There has been much anticipation of upcoming Sony Alpha cameras, especially after the debut of the refreshed 2xx/3xx series led many to fear the dumbing down of the the higher end models. A recent leak of the A500/550/850 model names on the US Sonystyle support site has stirred speculation about what these models represent, and what features they will introduce or omit. A recurring theme in many of the online discussions is the fate of the A700 and its lineage. Many are anxious that the current "7-series" of camera will the be the last of its breed, either dumbed-down in the form of the A500 or priced out of the reach of its traditional market by a premium A850 model.
Another interpretation looks back to the significance of the 7-series camera in the alpha mount. Starting from the Minolta 7000 (first AF SLR system), 7000i (creative expansion cards), the 7xi (power zoom), the 700si (multi-predictive focus), 7 (rear LCD, control setup), 7D (Sensor Anti-Shake), A700 (Quick-Navi), each new 7-series camera has set the tone for that generation of cameras. What can we infer from this? The current fad in DSLRs is live view and video, two features which it was widely believed Sony would implement quickly. That it has decided to go a different route to the mainstream indicates that it sees that the traditional approached suffer drawbacks in their implementation and utility. It may be that Sony is waiting until its development of these features is polished enough before it will introduce main sensor live view and video into its line of DSLRs with the true successor of the A700. A guess would put this around the time of PMA 2010.

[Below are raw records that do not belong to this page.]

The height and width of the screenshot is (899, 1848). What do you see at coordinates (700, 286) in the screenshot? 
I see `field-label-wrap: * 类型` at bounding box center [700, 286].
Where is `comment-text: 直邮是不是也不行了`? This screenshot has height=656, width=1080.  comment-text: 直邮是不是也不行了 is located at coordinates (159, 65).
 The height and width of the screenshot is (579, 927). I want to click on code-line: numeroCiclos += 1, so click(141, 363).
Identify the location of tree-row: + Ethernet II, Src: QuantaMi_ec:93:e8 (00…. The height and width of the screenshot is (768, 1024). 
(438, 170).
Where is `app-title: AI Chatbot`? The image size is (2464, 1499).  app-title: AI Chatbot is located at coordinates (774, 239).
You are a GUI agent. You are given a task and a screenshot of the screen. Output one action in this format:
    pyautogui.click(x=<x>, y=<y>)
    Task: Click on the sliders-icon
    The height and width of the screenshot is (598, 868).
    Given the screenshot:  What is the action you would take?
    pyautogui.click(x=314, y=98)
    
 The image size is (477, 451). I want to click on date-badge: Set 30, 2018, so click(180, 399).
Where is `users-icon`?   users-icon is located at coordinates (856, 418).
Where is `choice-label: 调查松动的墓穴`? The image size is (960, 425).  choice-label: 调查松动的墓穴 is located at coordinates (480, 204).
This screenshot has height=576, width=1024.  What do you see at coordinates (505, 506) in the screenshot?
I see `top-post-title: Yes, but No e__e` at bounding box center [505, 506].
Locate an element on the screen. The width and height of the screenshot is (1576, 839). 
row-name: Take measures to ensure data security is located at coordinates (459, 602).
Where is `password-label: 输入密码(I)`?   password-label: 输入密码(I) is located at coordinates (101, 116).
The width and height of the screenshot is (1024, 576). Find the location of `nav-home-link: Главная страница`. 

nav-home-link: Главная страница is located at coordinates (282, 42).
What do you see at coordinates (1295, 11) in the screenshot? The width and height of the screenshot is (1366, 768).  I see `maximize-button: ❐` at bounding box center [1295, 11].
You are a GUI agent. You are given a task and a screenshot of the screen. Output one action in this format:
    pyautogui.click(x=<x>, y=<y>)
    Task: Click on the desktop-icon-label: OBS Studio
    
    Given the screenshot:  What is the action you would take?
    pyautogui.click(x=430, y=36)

Where does this leave the A500/550/850? The Alpha line-up would benefit from a camera appealing to those upgrading from the A2xx/3xx series, yet who feel that the A700 is too long in the tooth. Hence the need for the A5xx cameras. The A850 is quite a mystery, though it is certainly possible that Sony will try to open up the "affordable full format" market by introducing a camera with a 36mm x 24mm sensor in a body intermediate in build to the A700 and A900. This could mean a viewfinder with specifications akin to the film 7, rather than the 9 series, and a body derived from the A700. The 8000i and 800si point towards a camera which serves as a refinement of the features of the 7-series camera but with an injection of the build of the 9-series camera.
Despite the economic downturn, Sony seems to be committed to the Alpha line and is playing for the long turn. This means capturing new DSLR users (through the A2xx/3xx cameras), keeping them with the A5xx/7xx cameras, and having halo products in the form of the A8xx/9xx cameras. With a solid line-up of cameras and a growing lens catalogue, Sony is looking to establish itself as a credible alternative to the big two. Hopefully its resistance to jump on the main-sensor live view/video bandwagon will mark it as a serious player interested in providing photographic tools, not gadgets.
Update 1/8/2009: Before I had a chance to post the above, the A850 manual has been leaked. Basically, the A850 is the A900 but with a 98% viewfinder and 3fps instead of 5fps. Indications are that it has the same body and sensor otherwise.
Some have said that this would kill A900 sales, and that a lower pixel-count, low-light sensor packing body would have been better. I see the possibility that Sony will introduce an upgraded version of the A900, but also the curious lack of an A800. In analogy with the A300/350 duo, it would make sense for Sony to release an A800 which was based on the chassis of the A900/850 but with a 16MP sensor, possibly with a higher frame-rate. The next generation 7-series may still herald a truly mainstream 36mm x 24mm full format sensor camera.